What is SMART?

SMART is a software package that integrates various high-level logical and stochastic modeling formalisms (e.g., stochastic Petri nets) in a single modeling study. Each (sub)model is described in a uniform environment and solved using a variety of solution techniques, including numerical methods and simulation. Since SMART is intended as a research tool, it is written in a modular way that allows researchers to perform the easy integration of new formalisms and solution algorithms. One of the main strengths of SMART is its emphasis on structural decomposition methods for the efficient storage and analysis of discrete-state models.

Initially the acronym SMART stood for ``Simulation and Markovian Analyzer for Reliability and Timing''. However, given our interest in symbolic model checking, we have now extended many of SMART capabilities to this area, so the acronym now stands for ``Stochastic Model checking Analyzer for Reliability and Timing''. Of course, simulation capabilities an Markov models are still at the core of SMART!
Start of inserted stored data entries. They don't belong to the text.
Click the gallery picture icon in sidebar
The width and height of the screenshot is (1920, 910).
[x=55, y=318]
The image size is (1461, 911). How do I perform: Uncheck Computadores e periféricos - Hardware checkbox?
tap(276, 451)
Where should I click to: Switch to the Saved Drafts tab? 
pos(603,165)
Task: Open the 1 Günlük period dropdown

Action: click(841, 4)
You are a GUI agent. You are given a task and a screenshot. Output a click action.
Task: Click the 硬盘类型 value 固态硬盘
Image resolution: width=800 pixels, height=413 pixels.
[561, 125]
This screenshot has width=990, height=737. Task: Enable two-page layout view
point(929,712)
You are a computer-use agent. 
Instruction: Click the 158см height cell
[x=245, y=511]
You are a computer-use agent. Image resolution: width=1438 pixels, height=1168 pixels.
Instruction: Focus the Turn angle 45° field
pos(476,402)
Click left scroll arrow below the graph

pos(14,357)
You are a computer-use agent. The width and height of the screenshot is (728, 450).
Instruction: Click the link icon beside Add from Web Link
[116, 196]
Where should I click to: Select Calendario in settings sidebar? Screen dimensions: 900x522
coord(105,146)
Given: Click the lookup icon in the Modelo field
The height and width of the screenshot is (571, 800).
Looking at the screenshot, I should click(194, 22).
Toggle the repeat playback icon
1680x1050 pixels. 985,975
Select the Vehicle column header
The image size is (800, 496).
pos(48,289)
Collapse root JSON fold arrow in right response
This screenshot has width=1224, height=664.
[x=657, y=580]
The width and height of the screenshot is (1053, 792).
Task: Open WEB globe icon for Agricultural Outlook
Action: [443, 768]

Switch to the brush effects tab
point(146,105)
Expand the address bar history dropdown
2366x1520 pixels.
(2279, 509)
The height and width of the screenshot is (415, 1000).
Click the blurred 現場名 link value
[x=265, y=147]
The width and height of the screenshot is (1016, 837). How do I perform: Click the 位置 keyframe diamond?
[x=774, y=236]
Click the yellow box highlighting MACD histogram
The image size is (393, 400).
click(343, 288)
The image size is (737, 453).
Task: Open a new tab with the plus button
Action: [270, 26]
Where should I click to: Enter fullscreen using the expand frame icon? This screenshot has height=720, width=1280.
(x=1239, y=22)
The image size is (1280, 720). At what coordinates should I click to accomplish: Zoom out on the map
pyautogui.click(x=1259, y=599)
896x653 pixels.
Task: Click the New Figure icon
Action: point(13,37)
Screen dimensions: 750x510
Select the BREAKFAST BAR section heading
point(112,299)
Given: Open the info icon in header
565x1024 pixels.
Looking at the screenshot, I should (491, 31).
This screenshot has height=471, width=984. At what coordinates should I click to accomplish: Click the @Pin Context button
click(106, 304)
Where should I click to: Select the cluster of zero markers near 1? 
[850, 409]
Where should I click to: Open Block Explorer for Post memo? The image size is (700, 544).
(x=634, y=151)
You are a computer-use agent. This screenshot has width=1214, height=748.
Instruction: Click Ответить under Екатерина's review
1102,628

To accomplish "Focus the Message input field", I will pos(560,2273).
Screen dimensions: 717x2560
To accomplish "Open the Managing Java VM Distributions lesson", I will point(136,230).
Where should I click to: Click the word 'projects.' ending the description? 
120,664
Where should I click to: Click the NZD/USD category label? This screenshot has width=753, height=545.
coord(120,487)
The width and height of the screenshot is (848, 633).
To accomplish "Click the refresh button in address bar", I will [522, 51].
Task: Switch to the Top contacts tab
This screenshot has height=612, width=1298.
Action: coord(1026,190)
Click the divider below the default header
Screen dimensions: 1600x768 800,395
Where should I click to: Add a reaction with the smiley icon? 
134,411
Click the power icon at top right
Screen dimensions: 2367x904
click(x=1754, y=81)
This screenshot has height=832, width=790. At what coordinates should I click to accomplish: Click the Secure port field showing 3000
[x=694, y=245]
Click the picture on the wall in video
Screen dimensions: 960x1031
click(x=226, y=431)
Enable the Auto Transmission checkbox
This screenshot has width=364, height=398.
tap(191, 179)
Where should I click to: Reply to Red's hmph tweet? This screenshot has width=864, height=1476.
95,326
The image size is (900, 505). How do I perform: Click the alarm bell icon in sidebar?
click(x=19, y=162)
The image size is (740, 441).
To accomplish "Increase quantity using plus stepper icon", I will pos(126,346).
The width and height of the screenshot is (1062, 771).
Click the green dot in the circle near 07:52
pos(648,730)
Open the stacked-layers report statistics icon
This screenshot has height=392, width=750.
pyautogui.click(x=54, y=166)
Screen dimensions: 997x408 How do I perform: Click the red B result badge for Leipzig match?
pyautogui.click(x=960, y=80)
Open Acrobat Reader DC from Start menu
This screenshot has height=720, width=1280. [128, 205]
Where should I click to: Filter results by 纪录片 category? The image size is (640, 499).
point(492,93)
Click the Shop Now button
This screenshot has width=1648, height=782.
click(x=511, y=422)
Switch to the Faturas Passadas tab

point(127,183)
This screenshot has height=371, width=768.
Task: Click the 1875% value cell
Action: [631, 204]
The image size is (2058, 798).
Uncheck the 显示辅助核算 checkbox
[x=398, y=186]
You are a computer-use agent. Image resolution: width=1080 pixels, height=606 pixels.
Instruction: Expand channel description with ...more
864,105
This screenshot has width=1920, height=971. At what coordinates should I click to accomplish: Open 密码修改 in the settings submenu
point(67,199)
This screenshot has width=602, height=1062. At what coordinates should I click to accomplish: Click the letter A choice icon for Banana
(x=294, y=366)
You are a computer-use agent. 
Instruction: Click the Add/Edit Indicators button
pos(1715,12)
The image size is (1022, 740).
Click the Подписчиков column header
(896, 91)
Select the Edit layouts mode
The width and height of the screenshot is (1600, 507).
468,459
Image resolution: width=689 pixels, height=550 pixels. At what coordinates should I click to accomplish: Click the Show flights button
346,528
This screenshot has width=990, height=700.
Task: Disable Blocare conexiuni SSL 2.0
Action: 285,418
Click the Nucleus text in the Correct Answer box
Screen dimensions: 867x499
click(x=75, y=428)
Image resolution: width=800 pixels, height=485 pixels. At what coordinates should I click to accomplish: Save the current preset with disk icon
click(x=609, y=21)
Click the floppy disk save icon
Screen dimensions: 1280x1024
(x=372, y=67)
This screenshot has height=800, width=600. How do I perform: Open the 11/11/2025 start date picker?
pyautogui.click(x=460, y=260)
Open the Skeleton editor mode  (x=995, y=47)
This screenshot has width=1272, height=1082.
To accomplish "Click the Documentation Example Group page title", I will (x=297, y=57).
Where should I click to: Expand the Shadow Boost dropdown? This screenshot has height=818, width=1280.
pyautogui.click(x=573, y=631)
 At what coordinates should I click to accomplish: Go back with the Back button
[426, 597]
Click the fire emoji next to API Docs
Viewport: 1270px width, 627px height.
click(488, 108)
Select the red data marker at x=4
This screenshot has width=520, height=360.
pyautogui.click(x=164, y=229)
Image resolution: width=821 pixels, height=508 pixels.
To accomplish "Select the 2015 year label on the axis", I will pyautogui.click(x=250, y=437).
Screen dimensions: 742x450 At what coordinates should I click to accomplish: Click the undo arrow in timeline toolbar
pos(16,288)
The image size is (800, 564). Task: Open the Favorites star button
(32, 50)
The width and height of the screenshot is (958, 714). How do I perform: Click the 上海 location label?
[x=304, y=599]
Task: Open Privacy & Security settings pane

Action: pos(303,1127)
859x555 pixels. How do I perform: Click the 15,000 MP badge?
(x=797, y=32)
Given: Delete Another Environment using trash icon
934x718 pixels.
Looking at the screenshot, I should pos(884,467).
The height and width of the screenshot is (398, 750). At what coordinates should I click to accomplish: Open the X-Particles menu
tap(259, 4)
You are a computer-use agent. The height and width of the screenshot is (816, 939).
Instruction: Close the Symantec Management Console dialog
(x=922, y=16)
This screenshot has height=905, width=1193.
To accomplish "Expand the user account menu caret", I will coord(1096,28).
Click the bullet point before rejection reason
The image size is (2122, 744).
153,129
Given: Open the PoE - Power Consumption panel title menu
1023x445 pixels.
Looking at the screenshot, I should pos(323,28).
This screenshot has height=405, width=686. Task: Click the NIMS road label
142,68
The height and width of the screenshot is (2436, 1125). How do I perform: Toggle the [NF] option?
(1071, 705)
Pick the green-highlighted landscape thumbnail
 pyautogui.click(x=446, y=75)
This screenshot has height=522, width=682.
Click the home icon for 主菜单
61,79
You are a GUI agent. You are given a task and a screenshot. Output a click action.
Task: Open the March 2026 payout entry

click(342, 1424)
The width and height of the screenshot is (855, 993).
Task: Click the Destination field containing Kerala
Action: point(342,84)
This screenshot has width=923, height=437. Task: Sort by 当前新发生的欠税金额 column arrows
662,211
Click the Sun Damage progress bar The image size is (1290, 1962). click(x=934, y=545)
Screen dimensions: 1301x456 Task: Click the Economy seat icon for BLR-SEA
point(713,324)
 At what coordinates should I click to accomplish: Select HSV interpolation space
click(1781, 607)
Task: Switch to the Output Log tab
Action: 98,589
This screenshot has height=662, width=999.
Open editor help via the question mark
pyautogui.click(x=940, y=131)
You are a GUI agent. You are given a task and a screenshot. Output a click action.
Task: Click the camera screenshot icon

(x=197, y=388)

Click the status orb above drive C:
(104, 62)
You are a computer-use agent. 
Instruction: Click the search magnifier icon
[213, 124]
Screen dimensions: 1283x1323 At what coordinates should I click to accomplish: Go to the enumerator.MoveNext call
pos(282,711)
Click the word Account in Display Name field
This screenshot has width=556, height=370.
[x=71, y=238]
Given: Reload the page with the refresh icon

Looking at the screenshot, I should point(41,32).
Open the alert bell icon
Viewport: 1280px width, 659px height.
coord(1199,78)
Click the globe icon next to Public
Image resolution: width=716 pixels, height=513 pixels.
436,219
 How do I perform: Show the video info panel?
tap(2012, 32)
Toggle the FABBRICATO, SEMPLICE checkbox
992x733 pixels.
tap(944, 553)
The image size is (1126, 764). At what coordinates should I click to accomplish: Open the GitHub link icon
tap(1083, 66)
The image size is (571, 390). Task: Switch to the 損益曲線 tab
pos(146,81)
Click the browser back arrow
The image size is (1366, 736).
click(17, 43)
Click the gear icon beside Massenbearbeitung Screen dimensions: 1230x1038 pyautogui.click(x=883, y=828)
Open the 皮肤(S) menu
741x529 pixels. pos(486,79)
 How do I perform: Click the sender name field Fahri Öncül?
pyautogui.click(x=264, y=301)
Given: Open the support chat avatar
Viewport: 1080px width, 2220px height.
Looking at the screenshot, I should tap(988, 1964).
SMART milestones (in chronological order)

Spring 1994.

Work on the SMART project begins.

Spring 1996.

First prototype built. It contains a general framework for defining multiple interacting models that can exchange data between them. It is able to compute the stationary solution of generalized stochastic Petri net models with an ergodic underlying continuous time Markov chain using traditional sparse matrix techniques and iterative solution methods.

Summer 1997.

Kronecker-based solution algorithms are being investigated for integration in SMART. A new data structure for state space storage using a few bytes per state is implemented. SMART computes the stationary solution of a model with 1.1x10**7 states in about two days a single workstation.

Fall 1998.

A technique based on multi-valued decision diagrams (MDDs) to store the state space is implemented. When performing reachability analysis, SMART can now explore and store huge state spaces using little time and memory. For example, SMART can generate the state space for the dining philosophers problem with 1,000 philosophers (9.18x10**626 states) in 10 minutes using 660Kbytes of memory.

Winter 1998, Spring 1999.

Matrix diagrams are defined and used to store the infinitesimal generator of the underlying Markov chain. This sophisticated encoding allows SMART to employ efficient access to the entries of the infinitesimal generator by columns. SMART computes the stationary solution of a model with 4x10**7 states in about three days, on a single workstation.

Summer 1999.

Work begins on simulation for models with arbitrary distributions and on numerical solution of models with discrete phase-type distributions.

Summer 2000.

New MDD algorithms for symbolic state-space generation are implemented, resulting in a speed-up of at least one order of magnitude on most models.

Spring 2001.

A new saturation algorithm for symbolic state-space generation is implemented, resulting in a speed-up of up to three orders of magnitude, accompanied by a similar reduction in memory requirements in many cases. Full CTL model checking capabilities are now provided.

Summer 2001.

A numerical solution for Phased Delay Stochastic Petri Nets (PDPNs) is implemented. This allows SMART to solve certain non-Markovian models without having to resort to discrete-event simulation.

Fall 2001.

Version 1.0 released.

Fall 2002.

Version 1.1 released. Witness and counterexample generation is now provided. Several performance enhancements are included.

Fall 2003.

SMART is successfully used to verify NASA's Runway Safety Monitor (see http://shemesh.larc.nasa.gov/fm/fm-now-rsm.html)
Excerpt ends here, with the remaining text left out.